Four sound recordings of machines found in public spaces are presented, alongside their location on an interactive world map. This sonic and visual combination encourages the reader to speculate about those sites and similar ones from their experience. Topics of non-places, noise infiltration into green spaces, mobility through places, and hidden purposes of machines are discussed relative to the four recordings. The sites recorded – gas stations, parks, escalators, and supermarkets – are important landmarks of contemporary life. By considering how machine noises contribute to a sites’ aural architecture, a better understanding of human cohabitation with non-humans may be elucidated.

The article is available in full here:–invisibility–escaping-notice-/ColinFrank.html

BorderIslands – published in The Mass issue 4, Decolonise (April 2020)

A series of watercolour with handwritten text contemplating maps, islands, borders, and land.
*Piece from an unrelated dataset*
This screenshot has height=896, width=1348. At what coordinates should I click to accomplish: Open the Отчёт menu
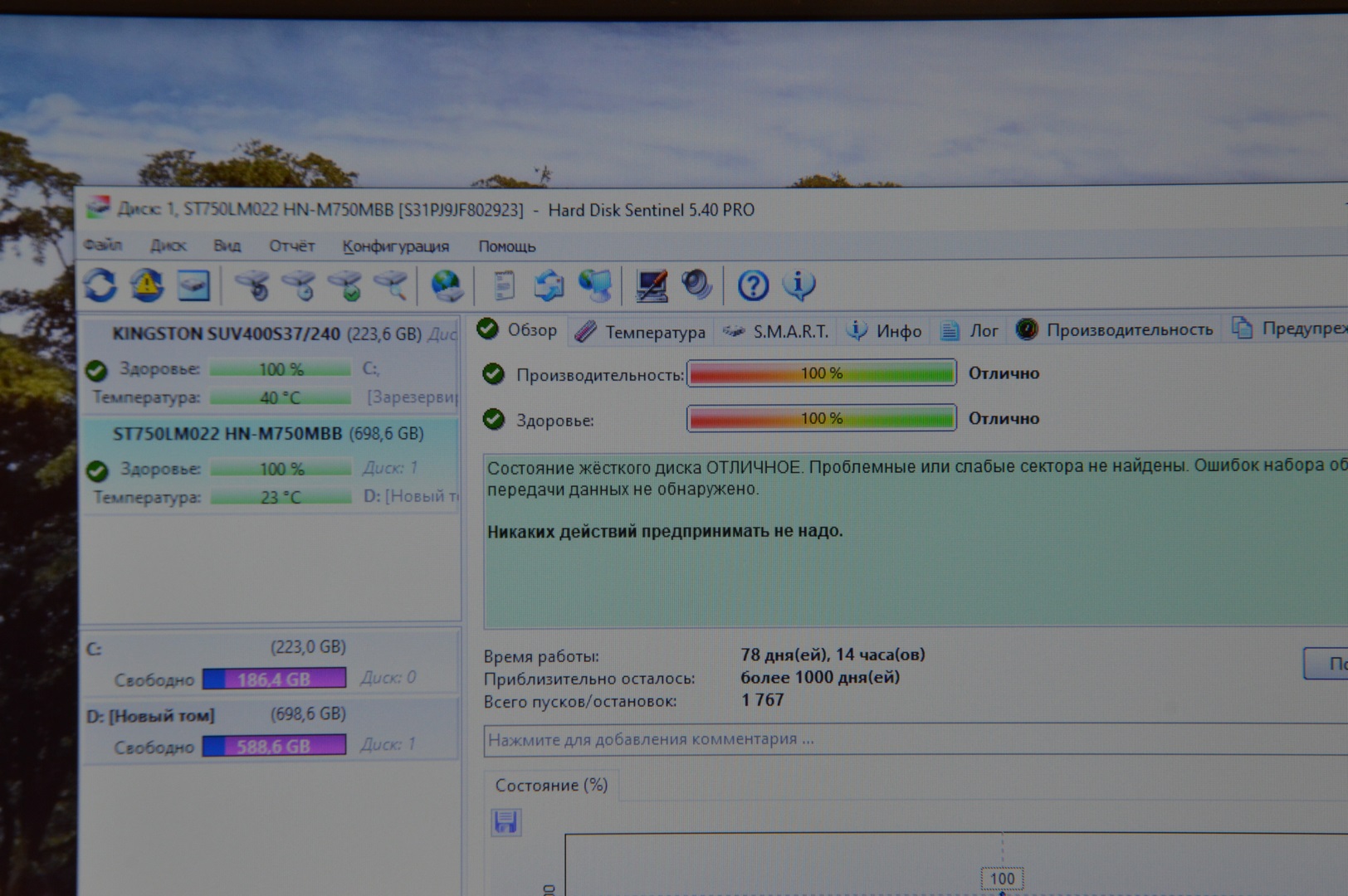[291, 246]
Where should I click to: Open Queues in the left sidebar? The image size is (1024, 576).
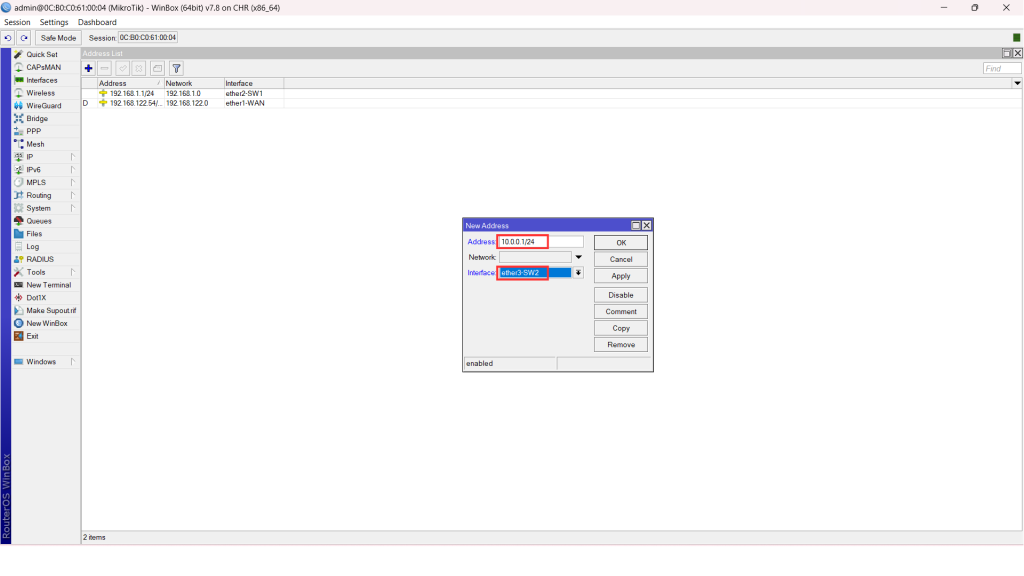click(x=39, y=221)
Anthropocene Practices – published in The Mass issue 1 Extinction (January 2020)

My short article Anthropocene Practices: Considering Adverse Impacts by Repurposing Trash investigates the process of making my installation Fill Me (2019). The article suggests that the plastic materials I used inherently reference lifestyle in the Anthropocene and that these materials were key actants which prompted me to construct the installation around that theme. Furthermore I suggest that reusing discarded materials in practice may be an ethical way to make art in an environmentally degrading world.